**OBJECTIVE**. Can you sum up the recipe text in two sentences?

#### TEXT BLOCK

Asparagus, Baby Beet and New Potato Salad with Orange Vinaigrette and Pine nuts

This a very satisfying one-dish dinner salad. With a slice of honest bread and really good olive oil for dipping it into, with a glass or red wine or a Tall Timber, this makes a meal. When the asparagus finishes, this would be equally good with fresh green beans from the garden.

1 lb or more asparagus — five to six whole stalks per person
1 lb new potatoes, preferably yellow but any will do
1 lb baby beets
½ lettuce, leaves washed and dried
¼ cup toasted pine nuts
½ cup orange juice, fresh
zest of 1 orange (1 tbsp)
¼ cup olive oil
2 tbsp balsamic vinegar
5-6 mint leaves, fresh, minced

Break each asparagus stalk off at the point where it snaps, and discard the woody end. For pretty presentation, cut the ends off neatly where the stalks break. Steam the asparagus in ½ inch of water in a frying pan for 7 minutes or until the doneness suits you. (Pick out a piece, run it under cold water, and cut off the end — not the tip — to taste for doneness.)  Drain and run under cool water for a minute, then drain well again. Set aside.
At the same time, cut the baby beets free from their green tops (save these for use later) and boil them in a small pot until you can stick a fork well into their centres — about 15 minutes. Drain return to pot. Let cold water run over them until they are cool enough to handle. The skins will slip off when you rub them. Cut off any rattail ends, and put into a separate bowl.
Wash the new potatoes, and while the beets and asparagus are boiling, boil the potatoes too, until they pierce with a fork and the skins split — about 20 minutes. Drain and reserve.
Wash the lettuce, dry it in a spinner or with paper towel, and arrange on plates. Place the asparagus on top, and the beets and potatoes to one side. Sprinkle with pine nuts toasted very lightly (in a frying pan, with you jiggling it the whole time — I promise that if you take your eyes off this the nuts will burn), or with chopped toasted hazelnuts.

Orange Vinaigrette
Squeeze the orange and rasp it for the zest, using only the orange part of the skin after washing it thoroughly.
Mix the juice and zest in a little jar with the olive oil, balsamic vinegar and minced mint leaves. Let each person add their own vinaigrette at the table —purists may prefer just salt and pepper and a twist of lemon.

PS: A nice change is to use mango juice or a tin of baby apricots, with lemon zest, if you don’t have an orange.

We ended up with a few Stanley Cup guests, and when I put out these veggies and made a dip scrounged from what was in the fridge, at the last moment, it all disappeared before half time. Fortunately I had a huge bunch of asparagus on hand, and also some endive. Leslie Savage photo

Fresh veggies and yogurt cheese dip
One of the easiest ways to serve fresh veggies is to simply arrange them, cooked, cleaned and in some cases sliced, with  dip. Dip recipes abound, and grocery stores now carry hummus of various sorts, dips and salsas. A homemade version can be easily mixed up with some thick Balkan style yogurt and a strongish cheese. You can add a garlic clove and a shallot, both finely minced, if you like a really strong dip, but in this case eat it at once — the garlic and onion flavours will grow if this spends a night in the fridge, and then you’ll have to have the taste buds of an ox to really enjoy the veggie flavours beyond the dip.

########
#### DATA EXCERPT

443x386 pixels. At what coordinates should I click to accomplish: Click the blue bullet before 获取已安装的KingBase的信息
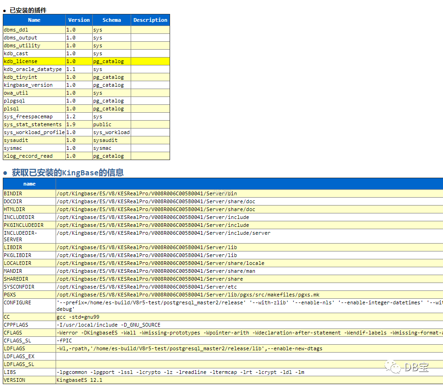[5, 173]

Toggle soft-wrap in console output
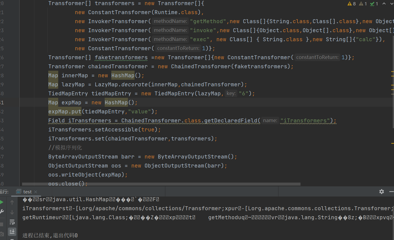click(12, 222)
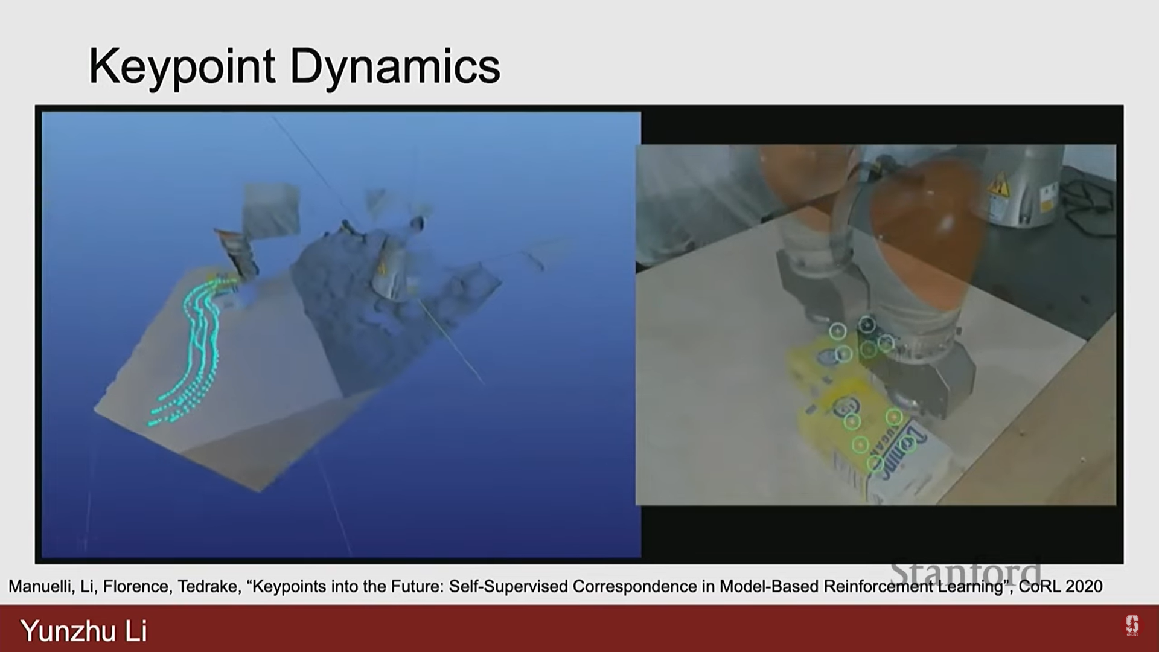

########

**FINISHED TASK**. A one-dish dinner salad combines steamed asparagus, boiled baby beets and boiled new potatoes on lettuce with lightly toasted pine nuts. Each person adds a vinaigrette of orange juice and zest, olive oil, balsamic vinegar and minced mint at the table, and the page also suggests serving fresh vegetables with a homemade dip of thick Balkan style yogurt and a strongish cheese.